But mostly I just like Browning. You could have an all-Browning audioblog that posted 365 days a year, and probably never get bored. (Though all that blank verse might start to wear.) It's only a shame that I'm not an actor, and can't wring every ounce of drama out of the reading.

(You know what we need? A Browning opera. The Ring and the Book's long enough, isn't it?)

You can also read "Childe Roland to the Dark Tower Came" with eyes alone.

"Childe Roland to the Dark Tower Came"
12 min.

#25: "The Man Without a Shadow: A New Version" by Fitz-James O'Brien

A humorous short-short about a strange and alien sort of creature which apparently could be found visiting New York back in 1852 -- and which probably can still be met with today!

Sorry about the extreme shortness. I picked a story I thought I'd be able to put up on Thursday or Friday, but Murphy and my own tiredness got in the way. Still, it wasn't too hard on my tired throat, and that was a good thing.

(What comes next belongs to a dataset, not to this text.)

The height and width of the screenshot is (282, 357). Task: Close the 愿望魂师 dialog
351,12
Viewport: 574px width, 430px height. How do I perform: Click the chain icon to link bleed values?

"The Man Without a Shadow: A New Version"
4 min. 45 sec.

Playing Catch-Up

If you'll go down below, you'll see that Book 4 of The Dialogue is now up. So's the weekly O'Brien story and the Tuesday poetry, which you'll see above. Admittedly, I should have started putting up my Wednesday stuff yesterday, but I forgot; so it's going up on archive.org today and should be available tomorrow. With any luck.

Monday, October 24, 2005

Monday Blog Report

I think I have finally discovered all that needed doing at archive.org in order to make my audiobook of Book 4 of The Dialogue of St. Catherine of Siena available to all of you. Unfortunately, I didn't figure this out until today.

I also didn't put up my Monday story before I left, because I figured that was too paranoid even for me.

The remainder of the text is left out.